What real estate lawyers need to know about the ADA

By James O’Brien, Pryor Cashman LLP

Most real estate lawyers are aware of the Americans With Disabilities Act (ADA), but few attorneys negotiating a lease for their tenant-client actually advise them to undertake an ADA inspection prior to executing the lease. By not doing so, tenants may unwittingly be signing on to substantial modification costs.

Most pre-printed commercial lease forms contain a provision stating that the tenant shall comply with all present and future laws, orders and regulations of all state, federal, municipal and local governments, departments, and commissions. 1 In addition, it is difficult to find a modern commercial lease whose rider does not specifically place the burden of complying with the ADA squarely on the tenant.

By signing such a lease, a tenant agrees to absorb the cost of bringing the existing space into compliance with the ADA. That may not be an issue where the tenant plans to gut the store and build out a new space.

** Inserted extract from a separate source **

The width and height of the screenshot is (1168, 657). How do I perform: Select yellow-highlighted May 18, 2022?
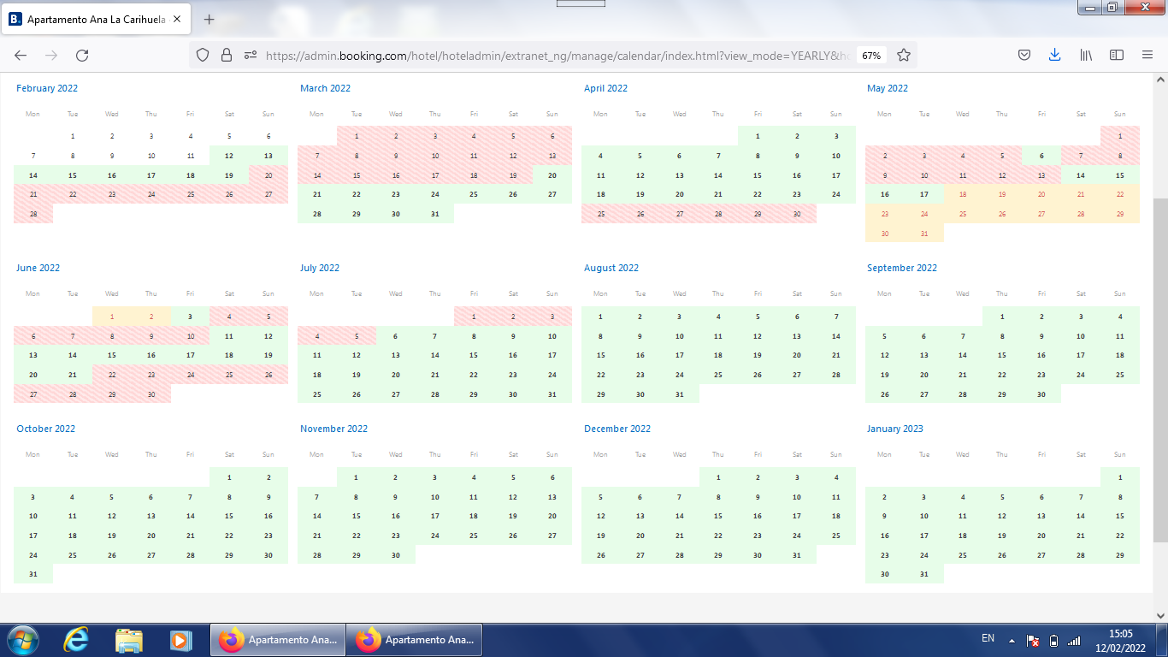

In that case, a tenant’s architect and engineers should be able to design entranceways, aisles, counters, bathrooms, etc. to be ADA compliant.

James O’Brien

The real problem, however, is where a tenant does not intend to do a major renovation. A typical example is a restaurant tenant that takes over space that previously was used as a restaurant. The tenant plans no substantial modifications, intending merely to update the décor. The front door is hard to push open, however, the exterior landing is cracked and uneven, and there are three short steps from the landing to the floor of the restaurant. The space is old and the hallway to the bathrooms is too narrow to allow a wheelchair to turn. Worse yet, the bathrooms, which recently were updated and appear fresh and clean, are utterly non-compliant. From the attractive twisting door handles to the lack of interior turning room to the placement of grab rails, sinks, and toilets, the bathrooms fail every ADA test.

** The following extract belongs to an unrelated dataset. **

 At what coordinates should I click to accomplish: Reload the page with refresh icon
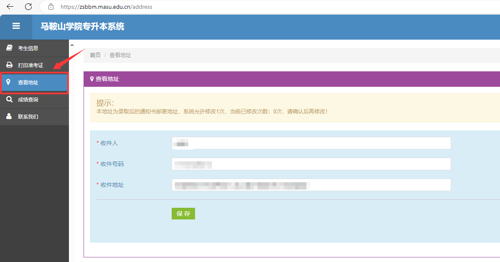(28, 7)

The fact that the previous tenant operated in that space for years without issue will be of little consolation when a disabled plaintiff commences a lawsuit. The ADA was established to address a critical need – to make public accommodations accessible to disabled people. The Act’s drafters, however, were shortsighted in omitting a notice provision requiring a would-be plaintiff to first make a demand to cure violations, and providing a reasonable cure period before allowing a plaintiff to commence an action. Instead, the first notice of any ADA issue comes in the form of service of a lawsuit.

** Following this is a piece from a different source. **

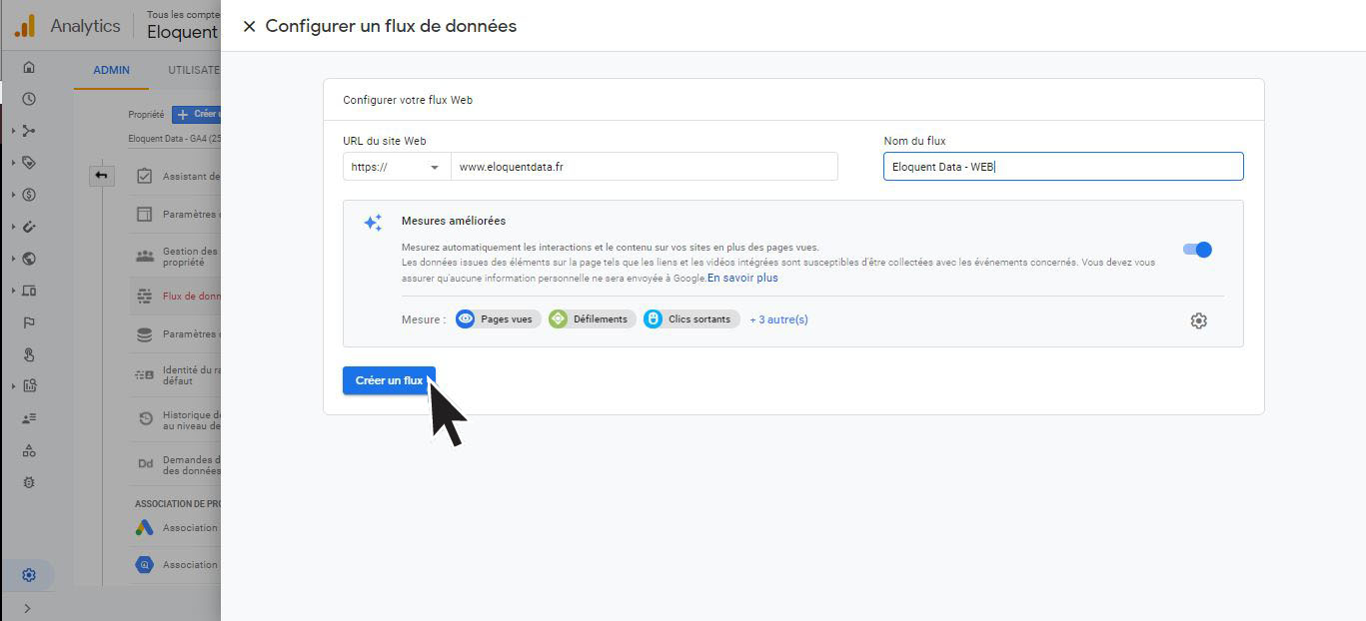Click the Admin gear icon at bottom left
Image resolution: width=1366 pixels, height=621 pixels.
coord(29,575)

While the ADA does not provide for damages, 2 it does allow plaintiffs to recover their costs and attorneys’ fees if they prevail. And to prevail in an ADA action, the plaintiff need only prove one instance of noncompliance; that a counter, for example, is 34” when it is supposed to be 36,” or the grab bar in the bathroom is 3” too short. Since the ADA provides for legal fees, the objective in any ADA case is to minimize plaintiffs’ fees; a task oftentimes easier said than done.

ADA actions are typically brought in federal court. Federal rules of procedure require certain mandatory disclosures, and most judges require a joint Case Management Order that sets forth, among other things, the scope and timing of discovery, followed by a preliminary conference.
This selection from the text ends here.